• Dataset records
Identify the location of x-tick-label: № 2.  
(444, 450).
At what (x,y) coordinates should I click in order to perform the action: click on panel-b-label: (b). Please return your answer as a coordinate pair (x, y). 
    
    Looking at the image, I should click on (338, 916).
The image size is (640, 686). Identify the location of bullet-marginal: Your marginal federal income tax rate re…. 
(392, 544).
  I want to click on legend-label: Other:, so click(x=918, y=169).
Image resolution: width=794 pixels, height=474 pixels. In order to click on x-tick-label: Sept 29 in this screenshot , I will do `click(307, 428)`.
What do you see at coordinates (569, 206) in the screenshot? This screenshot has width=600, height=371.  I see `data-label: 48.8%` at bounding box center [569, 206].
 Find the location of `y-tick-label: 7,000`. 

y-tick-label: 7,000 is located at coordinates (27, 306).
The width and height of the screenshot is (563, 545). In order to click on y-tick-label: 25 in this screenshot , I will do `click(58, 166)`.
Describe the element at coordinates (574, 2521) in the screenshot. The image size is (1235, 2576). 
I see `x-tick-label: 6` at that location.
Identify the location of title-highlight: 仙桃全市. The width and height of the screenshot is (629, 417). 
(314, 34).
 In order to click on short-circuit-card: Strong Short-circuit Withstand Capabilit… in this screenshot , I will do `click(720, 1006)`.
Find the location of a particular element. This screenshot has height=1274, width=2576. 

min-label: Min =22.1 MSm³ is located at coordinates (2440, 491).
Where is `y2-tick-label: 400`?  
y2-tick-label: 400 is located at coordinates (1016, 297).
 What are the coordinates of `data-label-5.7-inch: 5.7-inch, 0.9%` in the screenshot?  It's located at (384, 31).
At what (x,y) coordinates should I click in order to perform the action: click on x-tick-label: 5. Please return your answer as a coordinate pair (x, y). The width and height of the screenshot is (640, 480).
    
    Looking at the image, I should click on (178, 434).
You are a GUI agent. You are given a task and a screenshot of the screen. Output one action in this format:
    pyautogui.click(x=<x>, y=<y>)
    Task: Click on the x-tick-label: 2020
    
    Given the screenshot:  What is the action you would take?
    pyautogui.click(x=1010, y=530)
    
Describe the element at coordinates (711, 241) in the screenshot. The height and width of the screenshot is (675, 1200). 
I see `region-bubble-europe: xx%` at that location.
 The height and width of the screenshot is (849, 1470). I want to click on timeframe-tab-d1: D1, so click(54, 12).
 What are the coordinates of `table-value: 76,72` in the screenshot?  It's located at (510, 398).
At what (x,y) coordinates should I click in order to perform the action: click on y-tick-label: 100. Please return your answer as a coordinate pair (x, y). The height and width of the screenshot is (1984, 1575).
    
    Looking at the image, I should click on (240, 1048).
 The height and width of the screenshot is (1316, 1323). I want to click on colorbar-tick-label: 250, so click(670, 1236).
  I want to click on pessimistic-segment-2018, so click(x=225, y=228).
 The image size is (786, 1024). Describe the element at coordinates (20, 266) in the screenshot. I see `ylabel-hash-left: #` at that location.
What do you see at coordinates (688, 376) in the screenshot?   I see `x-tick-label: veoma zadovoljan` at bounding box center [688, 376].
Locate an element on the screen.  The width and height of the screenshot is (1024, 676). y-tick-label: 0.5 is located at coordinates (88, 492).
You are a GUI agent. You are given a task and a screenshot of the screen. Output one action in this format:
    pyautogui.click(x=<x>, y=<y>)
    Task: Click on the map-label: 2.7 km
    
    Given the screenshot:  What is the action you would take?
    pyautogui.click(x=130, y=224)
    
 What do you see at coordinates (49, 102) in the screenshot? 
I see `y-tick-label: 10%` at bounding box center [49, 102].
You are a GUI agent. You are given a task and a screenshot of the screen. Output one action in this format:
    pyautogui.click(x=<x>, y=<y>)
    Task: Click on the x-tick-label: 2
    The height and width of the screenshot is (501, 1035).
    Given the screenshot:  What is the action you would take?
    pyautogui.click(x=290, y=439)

• Task description
Format the listing above as a numbered list, one line per entry, and leave out all blank lines.

• Your response
1. Identify the location of x-tick-label: № 2.  
2. (444, 450).
3. At what (x,y) coordinates should I click in order to perform the action: click on panel-b-label: (b). Please return your answer as a coordinate pair (x, y). 
4.     Looking at the image, I should click on (338, 916).
5. The image size is (640, 686). Identify the location of bullet-marginal: Your marginal federal income tax rate re…. 
6. (392, 544).
7.   I want to click on legend-label: Other:, so click(x=918, y=169).
8. Image resolution: width=794 pixels, height=474 pixels. In order to click on x-tick-label: Sept 29 in this screenshot , I will do `click(307, 428)`.
9. What do you see at coordinates (569, 206) in the screenshot? This screenshot has width=600, height=371.  I see `data-label: 48.8%` at bounding box center [569, 206].
10.  Find the location of `y-tick-label: 7,000`. 
11. y-tick-label: 7,000 is located at coordinates (27, 306).
12. The width and height of the screenshot is (563, 545). In order to click on y-tick-label: 25 in this screenshot , I will do `click(58, 166)`.
13. Describe the element at coordinates (574, 2521) in the screenshot. The image size is (1235, 2576). 
14. I see `x-tick-label: 6` at that location.
15. Identify the location of title-highlight: 仙桃全市. The width and height of the screenshot is (629, 417). 
16. (314, 34).
17.  In order to click on short-circuit-card: Strong Short-circuit Withstand Capabilit… in this screenshot , I will do `click(720, 1006)`.
18. Find the location of a particular element. This screenshot has height=1274, width=2576. 
19. min-label: Min =22.1 MSm³ is located at coordinates (2440, 491).
20. Where is `y2-tick-label: 400`?  
21. y2-tick-label: 400 is located at coordinates (1016, 297).
22.  What are the coordinates of `data-label-5.7-inch: 5.7-inch, 0.9%` in the screenshot?  It's located at (384, 31).
23. At what (x,y) coordinates should I click in order to perform the action: click on x-tick-label: 5. Please return your answer as a coordinate pair (x, y). The width and height of the screenshot is (640, 480).
24.     Looking at the image, I should click on (178, 434).
25. You are a GUI agent. You are given a task and a screenshot of the screen. Output one action in this format:
26.     pyautogui.click(x=<x>, y=<y>)
27.     Task: Click on the x-tick-label: 2020
28.     Given the screenshot:  What is the action you would take?
29.     pyautogui.click(x=1010, y=530)
30. Describe the element at coordinates (711, 241) in the screenshot. The height and width of the screenshot is (675, 1200). 
31. I see `region-bubble-europe: xx%` at that location.
32.  The height and width of the screenshot is (849, 1470). I want to click on timeframe-tab-d1: D1, so click(54, 12).
33.  What are the coordinates of `table-value: 76,72` in the screenshot?  It's located at (510, 398).
34. At what (x,y) coordinates should I click in order to perform the action: click on y-tick-label: 100. Please return your answer as a coordinate pair (x, y). The height and width of the screenshot is (1984, 1575).
35.     Looking at the image, I should click on (240, 1048).
36.  The height and width of the screenshot is (1316, 1323). I want to click on colorbar-tick-label: 250, so click(670, 1236).
37.   I want to click on pessimistic-segment-2018, so click(x=225, y=228).
38.  The image size is (786, 1024). Describe the element at coordinates (20, 266) in the screenshot. I see `ylabel-hash-left: #` at that location.
39. What do you see at coordinates (688, 376) in the screenshot?   I see `x-tick-label: veoma zadovoljan` at bounding box center [688, 376].
40. Locate an element on the screen.  The width and height of the screenshot is (1024, 676). y-tick-label: 0.5 is located at coordinates (88, 492).
41. You are a GUI agent. You are given a task and a screenshot of the screen. Output one action in this format:
42.     pyautogui.click(x=<x>, y=<y>)
43.     Task: Click on the map-label: 2.7 km
44.     Given the screenshot:  What is the action you would take?
45.     pyautogui.click(x=130, y=224)
46.  What do you see at coordinates (49, 102) in the screenshot? 
47. I see `y-tick-label: 10%` at bounding box center [49, 102].
48. You are a GUI agent. You are given a task and a screenshot of the screen. Output one action in this format:
49.     pyautogui.click(x=<x>, y=<y>)
50.     Task: Click on the x-tick-label: 2
51.     The height and width of the screenshot is (501, 1035).
52.     Given the screenshot:  What is the action you would take?
53.     pyautogui.click(x=290, y=439)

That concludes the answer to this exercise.